Accurate calibration is particularly important for evaluating prognostic models because predicted and observed risk need to closely match for predictions to be clinically useful.11 This is the first study that reports the calibration slope of the ADO score when predicting 3-year mortality. In addition to 3-year mortality, predictions using shorter time frames are important because clinicians rely on multicomponent prediction models to identify patients nearing the end of life who may benefit from palliative care.29 No other studies have assessed calibration for shorter time periods without adjusting the model. We have shown that over-prediction was more pronounced in patients with higher predicted risks of mortality for these time periods. Thus, our findings suggest that recalibration, for example, by using statistical shrinkage techniques,30 is needed, in order for the ADO score to better predict mortality over a shorter time frame.

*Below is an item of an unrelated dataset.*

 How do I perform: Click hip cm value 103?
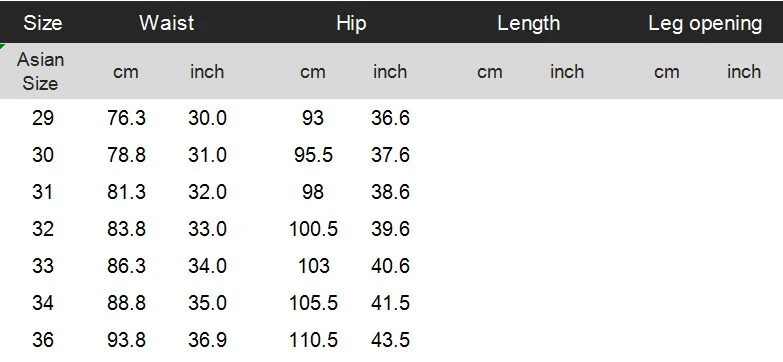(x=313, y=266)
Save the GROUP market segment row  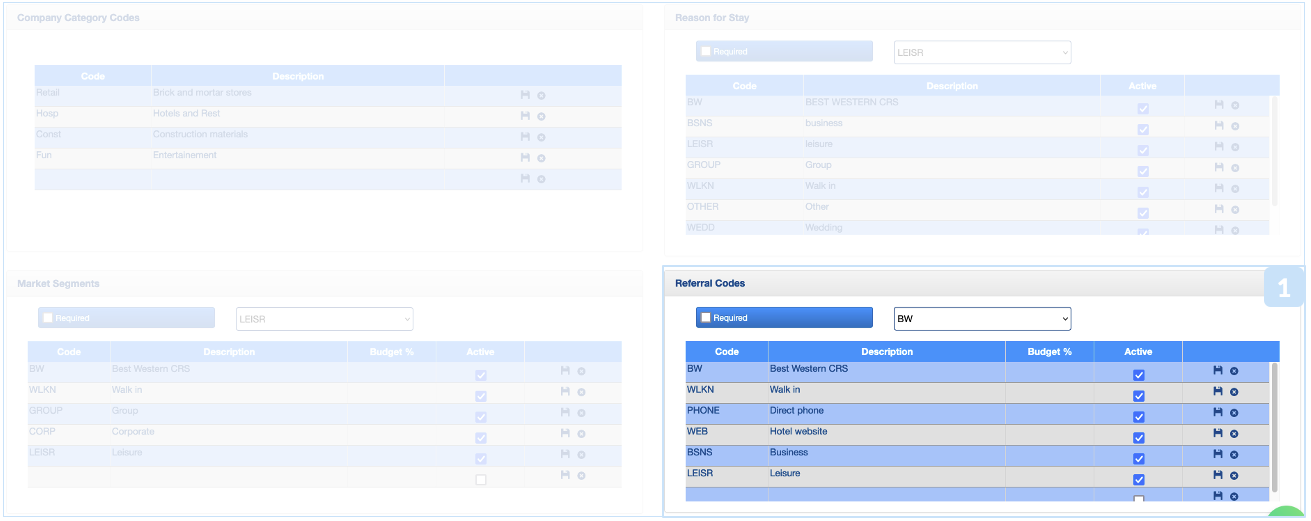565,413
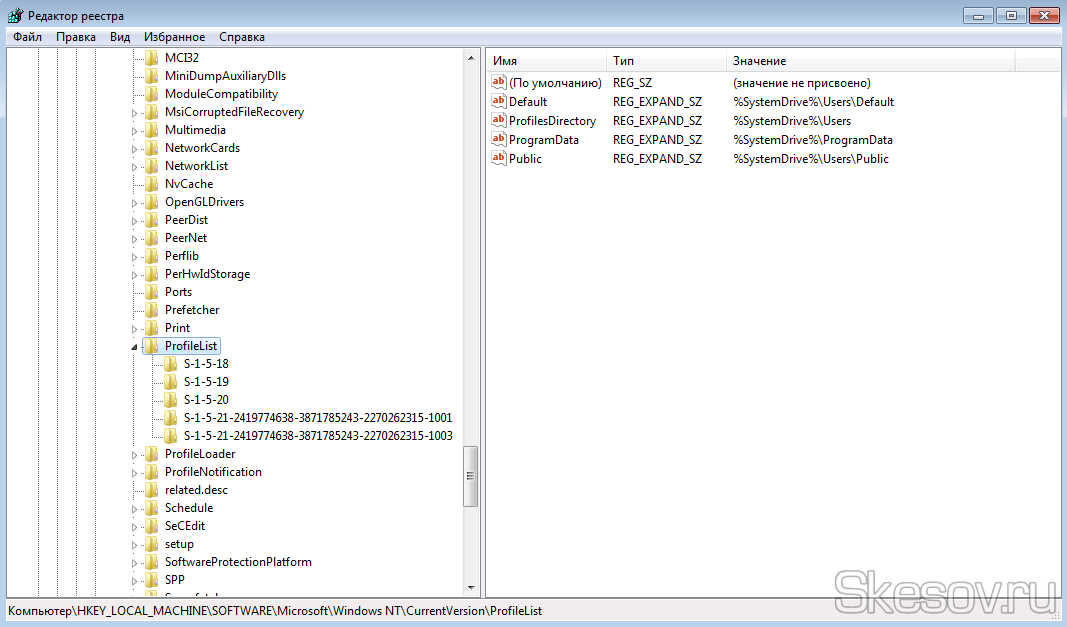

Our study overcomes several limitations found in previous validation studies. For example, we used recommended statistical approaches for predicting mortality in a validation study.26 Using a research dataset, such as the Birmingham COPD cohort, had the advantage of more accurate and higher quality measurements at prescribed time points, particularly for spirometry. On the other hand, the Birmingham COPD cohort is not completely representative of all primary care patients with COPD. Ethnic diversity was limited. Additionally, patients needed to be mobile to take part in the cohort study and, therefore, patients with more severe disease who were housebound were more likely to be excluded. Since we used a fixed ratio (based on UK guideline recommendations) instead of a lower limit of normal of FEV1/FVC to define COPD, overdiagnosis may have occurred in older patients.31 However, the ADO score was developed in a population where COPD was defined using the fixed ratio9 and using the lower limit of normal could lead to underdiagnosis compared to expert opinion.32 Furthermore, in a study of 24,207 US adults from 4 cohorts, COPD-related hospitalization and mortality were not significantly different when using the fixed ratio of FEV1/FVC < 0.70 compared to the lower limit of normal to define COPD.33 This indicates that our results would not be very different if we had used a lower limit of normal to define our cohort. We included screen-detected COPD cases who, predictably, had very few deaths. However, other studies have not included screen-detected cases despite at least 50% of the COPD population remaining undiagnosed worldwide.34 It is important to assess the validity of prognostic indices to predict mortality in this population to inform treatment decisions. Finally, a very small number of deceased patients may have had delayed death registration due to a variety of reasons such as suspicious, unexpected, or accidental deaths.35 In addition to the loss of power (i.e. fewer deaths), if patients were considered alive when they were truly dead, then this would result in weaker prognostic accuracy.

Conclusion

It is well-known that prognostic scores are rarely used in clinical practice for managing people with COPD, especially in primary care.3 Although the ADO score is attractive because of its accurate discriminative ability and ease of measurement and calculation in a primary care setting recalibration is needed to improve risk prediction for shorter time frames. Currently, when predicting 1- and 2-year mortality, the ADO score may not be accurate in primary care populations because over-prediction was evident, especially in those with higher predicted risks of mortality and people with COPD may be given treatment that is not needed as a result.